» Given information:
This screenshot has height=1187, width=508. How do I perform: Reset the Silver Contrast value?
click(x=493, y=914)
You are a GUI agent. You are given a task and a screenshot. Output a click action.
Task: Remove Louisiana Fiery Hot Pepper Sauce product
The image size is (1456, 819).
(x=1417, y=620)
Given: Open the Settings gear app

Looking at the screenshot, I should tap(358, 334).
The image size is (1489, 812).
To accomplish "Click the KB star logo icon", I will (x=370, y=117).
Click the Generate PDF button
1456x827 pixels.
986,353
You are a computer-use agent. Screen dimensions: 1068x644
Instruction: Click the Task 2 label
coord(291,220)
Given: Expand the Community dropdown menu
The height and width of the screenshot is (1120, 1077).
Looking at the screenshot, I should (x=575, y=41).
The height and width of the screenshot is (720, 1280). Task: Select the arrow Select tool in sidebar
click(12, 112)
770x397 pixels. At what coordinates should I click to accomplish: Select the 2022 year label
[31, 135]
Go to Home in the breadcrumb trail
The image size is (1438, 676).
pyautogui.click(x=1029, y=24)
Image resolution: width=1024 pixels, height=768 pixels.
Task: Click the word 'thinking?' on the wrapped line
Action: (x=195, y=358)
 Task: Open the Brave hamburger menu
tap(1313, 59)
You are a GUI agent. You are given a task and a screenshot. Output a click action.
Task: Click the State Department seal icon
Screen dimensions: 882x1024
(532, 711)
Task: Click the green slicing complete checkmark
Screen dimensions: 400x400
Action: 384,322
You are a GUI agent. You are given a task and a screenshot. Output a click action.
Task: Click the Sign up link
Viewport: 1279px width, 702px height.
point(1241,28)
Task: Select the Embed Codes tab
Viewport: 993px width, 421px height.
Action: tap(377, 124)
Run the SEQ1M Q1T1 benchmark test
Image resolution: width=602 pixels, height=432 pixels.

» The task: The full listing should be duplicated exactly, line by line.

» Answer box:
This screenshot has height=1187, width=508. How do I perform: Reset the Silver Contrast value?
click(x=493, y=914)
You are a GUI agent. You are given a task and a screenshot. Output a click action.
Task: Remove Louisiana Fiery Hot Pepper Sauce product
The image size is (1456, 819).
(x=1417, y=620)
Given: Open the Settings gear app

Looking at the screenshot, I should tap(358, 334).
The image size is (1489, 812).
To accomplish "Click the KB star logo icon", I will (x=370, y=117).
Click the Generate PDF button
1456x827 pixels.
986,353
You are a computer-use agent. Screen dimensions: 1068x644
Instruction: Click the Task 2 label
coord(291,220)
Given: Expand the Community dropdown menu
The height and width of the screenshot is (1120, 1077).
Looking at the screenshot, I should (x=575, y=41).
The height and width of the screenshot is (720, 1280). Task: Select the arrow Select tool in sidebar
click(12, 112)
770x397 pixels. At what coordinates should I click to accomplish: Select the 2022 year label
[31, 135]
Go to Home in the breadcrumb trail
The image size is (1438, 676).
pyautogui.click(x=1029, y=24)
Image resolution: width=1024 pixels, height=768 pixels.
Task: Click the word 'thinking?' on the wrapped line
Action: (x=195, y=358)
 Task: Open the Brave hamburger menu
tap(1313, 59)
You are a GUI agent. You are given a task and a screenshot. Output a click action.
Task: Click the State Department seal icon
Screen dimensions: 882x1024
(532, 711)
Task: Click the green slicing complete checkmark
Screen dimensions: 400x400
Action: 384,322
You are a GUI agent. You are given a task and a screenshot. Output a click action.
Task: Click the Sign up link
Viewport: 1279px width, 702px height.
point(1241,28)
Task: Select the Embed Codes tab
Viewport: 993px width, 421px height.
Action: tap(377, 124)
Run the SEQ1M Q1T1 benchmark test
Image resolution: width=602 pixels, height=432 pixels.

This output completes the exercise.